One of the issues for the commissioners is that they're tasked with producing a report into whether there should be further devolution to Wales in areas like energy, policing, criminal justice and broadcasting, among others. This isn't meant to be based on the record of devolution thus far, but merely about the merits, or otherwise, of devolving more from Westminster to Cardiff.

Hang on, said some of those present. It says 'evidence' on your slide. Well the only evidence we have is how the Welsh Government has performed so far. We don't really know whether broadcasting would be better or more efficiently regulated by the Welsh Government rather than the UK Government. What we do know is that we're not particularly pleased with Cardiff Bay's record on health and education which they've run since 1999. Shouldn't they show they can deliver on what they have now?

That's as maybe, or maybe not, said the scrupulously neutral Commissioners chairing the session. But those at the meeting certainly knew who was accountable for what. The general tenor of the meeting was against devolution of policing, scepticism on Wales having powers over criminal justice but interestingly, when they got on to areas like energy, where responsibilities are split, many said - for goodness sake, if Wales is going to have some of the powers, we might as well have them all.

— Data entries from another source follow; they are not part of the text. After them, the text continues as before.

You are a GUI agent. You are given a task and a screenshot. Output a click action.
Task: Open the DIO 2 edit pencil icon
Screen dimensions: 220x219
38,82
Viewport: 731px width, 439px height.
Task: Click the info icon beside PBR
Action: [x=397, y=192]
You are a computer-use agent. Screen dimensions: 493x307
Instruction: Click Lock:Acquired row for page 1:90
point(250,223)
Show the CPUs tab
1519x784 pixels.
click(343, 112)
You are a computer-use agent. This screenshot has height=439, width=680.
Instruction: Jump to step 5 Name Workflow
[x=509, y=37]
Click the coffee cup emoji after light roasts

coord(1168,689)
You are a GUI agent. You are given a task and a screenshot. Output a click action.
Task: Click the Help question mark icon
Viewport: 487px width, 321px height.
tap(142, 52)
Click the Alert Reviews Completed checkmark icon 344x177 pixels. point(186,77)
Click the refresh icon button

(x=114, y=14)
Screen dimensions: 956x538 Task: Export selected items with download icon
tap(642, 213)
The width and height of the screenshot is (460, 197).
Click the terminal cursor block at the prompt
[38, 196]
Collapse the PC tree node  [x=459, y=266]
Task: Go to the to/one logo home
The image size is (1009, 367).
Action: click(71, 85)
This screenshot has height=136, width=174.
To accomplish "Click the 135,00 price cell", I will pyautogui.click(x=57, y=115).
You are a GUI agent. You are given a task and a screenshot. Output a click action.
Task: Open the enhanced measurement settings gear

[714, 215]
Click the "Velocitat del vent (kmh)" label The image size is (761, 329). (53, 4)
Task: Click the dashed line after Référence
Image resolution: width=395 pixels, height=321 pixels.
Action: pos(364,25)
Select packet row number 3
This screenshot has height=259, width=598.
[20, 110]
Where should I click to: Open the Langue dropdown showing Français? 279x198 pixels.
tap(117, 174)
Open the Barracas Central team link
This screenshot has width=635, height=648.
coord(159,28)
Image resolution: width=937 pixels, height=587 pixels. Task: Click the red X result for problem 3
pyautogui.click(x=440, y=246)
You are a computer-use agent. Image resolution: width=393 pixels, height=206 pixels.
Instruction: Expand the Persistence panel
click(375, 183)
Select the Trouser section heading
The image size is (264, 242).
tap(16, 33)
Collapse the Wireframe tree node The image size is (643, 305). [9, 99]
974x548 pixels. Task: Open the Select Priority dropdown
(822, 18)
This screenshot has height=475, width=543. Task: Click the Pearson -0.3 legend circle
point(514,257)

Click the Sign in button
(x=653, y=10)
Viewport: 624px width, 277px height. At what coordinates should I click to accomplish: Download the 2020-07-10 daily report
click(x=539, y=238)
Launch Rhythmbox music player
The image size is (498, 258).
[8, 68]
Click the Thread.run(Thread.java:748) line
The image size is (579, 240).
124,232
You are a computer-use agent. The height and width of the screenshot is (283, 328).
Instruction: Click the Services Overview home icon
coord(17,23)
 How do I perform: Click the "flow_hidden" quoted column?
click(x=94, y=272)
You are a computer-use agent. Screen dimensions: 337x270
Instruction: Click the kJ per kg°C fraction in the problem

Then it was on to the fruit cake and a general rueing of the fact that so few had bothered to turn up. Funny that. I spent this morning listening to an audience in Cardiff Bay rueing the fact that so few London-based papers and programmes bother to pay the Assembly much attention. The panellists, London-based obviously, refused to join in the "counsel of despair" as Kevin Maguire, associate editor of the Mirror put it. He'd done his homework. He'd watched First Minister's Questions and found it "boring as hell - I'm amazed anyone watches it".

The man in charge of BBC Parliament was too polite to agree, yet inside, you sensed Peter Knowles was nodding vigorously. When AMs "type and fiddle" at their computers during debates, "you wonder if they're in the space. So how do they expect the audience to be there in that space?" For what it's worth, I sense most of the audience had started to nod vigorously by that point.

The message overall? London based papers cover British politics. Assembly politics has to fight its way in.

Tonight - I'm back on the Silk road and heading off to Pontypridd. They may be fighting their way into Gartholwg Community Campus, they may not - but they'll be in the space, ready to listen.